Cinq membres du personnel du journal en ligne nigérian People’s Gazette ont été arrêtés par la police à Abuja, en lien avec une plainte en diffamation pénale déposée par un ancien haut responsable militaire contre la publication. La police recherchait le directeur général du média, Samule Ogundipe, et l’auteur de l’article, Adefemola Akintade, qui n’étaient pas au bureau au moment de la descente de police. Les membres du personnel arrêtés – John Adenekan, Ameedat Adeyemi, Grace Oke, Sammy Ogbu et Justina Tayani – ont finalement été relâchés le soir même. En condamnant le raid, Media Rights Agenda a appelé le gouvernement fédéral nigérian « à maîtriser les services d’application de la loi », avertissant qu’ils risquaient de devenir un outil permettant aux puissants de harceler les journalistes et les médias.
Toujours au Nigeria : un an après que le journaliste Agba Jalingo ait reçu 73 000 dollars US en compensation de la Cour de justice de la CEDEAO pour son incarcération illégale, le gouvernement nigérian n’a toujours pas honoré la décision.

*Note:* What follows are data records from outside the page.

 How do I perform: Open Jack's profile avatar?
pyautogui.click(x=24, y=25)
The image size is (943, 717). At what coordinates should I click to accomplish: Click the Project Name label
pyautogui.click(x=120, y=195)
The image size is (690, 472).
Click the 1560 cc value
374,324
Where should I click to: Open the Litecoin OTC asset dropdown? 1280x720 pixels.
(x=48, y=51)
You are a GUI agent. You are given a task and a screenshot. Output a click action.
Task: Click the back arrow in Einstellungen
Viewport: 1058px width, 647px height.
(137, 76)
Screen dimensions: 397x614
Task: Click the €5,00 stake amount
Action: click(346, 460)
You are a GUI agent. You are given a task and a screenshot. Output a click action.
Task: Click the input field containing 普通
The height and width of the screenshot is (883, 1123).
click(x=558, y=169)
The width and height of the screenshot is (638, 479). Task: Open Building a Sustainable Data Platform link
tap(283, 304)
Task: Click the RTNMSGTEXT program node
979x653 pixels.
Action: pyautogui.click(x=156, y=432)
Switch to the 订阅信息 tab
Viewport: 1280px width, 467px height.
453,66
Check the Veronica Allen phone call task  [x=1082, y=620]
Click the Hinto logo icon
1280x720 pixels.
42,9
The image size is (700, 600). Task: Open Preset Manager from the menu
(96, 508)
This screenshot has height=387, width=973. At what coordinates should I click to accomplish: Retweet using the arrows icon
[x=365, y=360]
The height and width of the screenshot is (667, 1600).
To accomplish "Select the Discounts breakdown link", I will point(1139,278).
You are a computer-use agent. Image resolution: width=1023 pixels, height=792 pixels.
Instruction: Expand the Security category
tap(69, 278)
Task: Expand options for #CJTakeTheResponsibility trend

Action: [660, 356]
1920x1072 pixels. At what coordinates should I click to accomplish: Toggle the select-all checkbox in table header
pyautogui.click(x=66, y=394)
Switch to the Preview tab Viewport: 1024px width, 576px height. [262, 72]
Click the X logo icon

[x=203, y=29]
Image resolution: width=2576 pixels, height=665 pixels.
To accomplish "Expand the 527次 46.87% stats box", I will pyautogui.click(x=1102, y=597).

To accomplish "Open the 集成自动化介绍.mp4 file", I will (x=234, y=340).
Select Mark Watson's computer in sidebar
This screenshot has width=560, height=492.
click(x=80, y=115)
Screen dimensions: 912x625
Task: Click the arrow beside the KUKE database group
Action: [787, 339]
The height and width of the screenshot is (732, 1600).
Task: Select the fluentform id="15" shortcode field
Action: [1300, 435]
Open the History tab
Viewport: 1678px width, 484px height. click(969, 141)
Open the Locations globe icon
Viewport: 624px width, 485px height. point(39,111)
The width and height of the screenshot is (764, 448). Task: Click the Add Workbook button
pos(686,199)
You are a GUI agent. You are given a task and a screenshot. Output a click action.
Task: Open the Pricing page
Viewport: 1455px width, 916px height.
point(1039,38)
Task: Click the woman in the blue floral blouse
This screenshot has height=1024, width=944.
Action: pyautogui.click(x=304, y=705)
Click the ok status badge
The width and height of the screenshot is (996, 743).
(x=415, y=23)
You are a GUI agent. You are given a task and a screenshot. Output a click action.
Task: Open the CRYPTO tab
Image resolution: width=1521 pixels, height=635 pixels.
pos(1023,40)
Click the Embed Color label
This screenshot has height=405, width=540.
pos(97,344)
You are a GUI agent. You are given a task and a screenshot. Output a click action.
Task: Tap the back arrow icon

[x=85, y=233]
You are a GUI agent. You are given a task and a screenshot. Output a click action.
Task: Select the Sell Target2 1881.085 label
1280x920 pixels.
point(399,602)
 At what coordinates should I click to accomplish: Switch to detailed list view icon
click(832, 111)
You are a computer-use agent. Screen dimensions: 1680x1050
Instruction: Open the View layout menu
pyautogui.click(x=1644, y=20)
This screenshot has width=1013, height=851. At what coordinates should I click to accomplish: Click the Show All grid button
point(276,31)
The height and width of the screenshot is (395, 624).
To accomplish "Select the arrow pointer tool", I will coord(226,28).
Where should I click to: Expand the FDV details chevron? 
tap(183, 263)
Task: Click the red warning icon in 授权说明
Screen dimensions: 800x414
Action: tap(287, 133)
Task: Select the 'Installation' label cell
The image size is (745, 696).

Danny Kapambwe et Justin Chimpinde ont été condamnés à 24 mois de prison avec travaux forcés par un magistrat de la province de Luapula après avoir été reconnus coupables d’avoir diffamé le président zambien Hakainde Hichilema dans une vidéo sur TikTok. Les deux hommes ont plaidé coupable et ont demandé pardon, mais se sont toujours vu refuser la clémence.
Un vlogueur chinois dénoncé par Runako Celina et Henry Mhango sur BBC Africa Eye pour avoir exploité des enfants malawites pour produire des vidéos racistes a été arrêt en Zambie et extradé vers le Malawi pour faire face à ces accusations.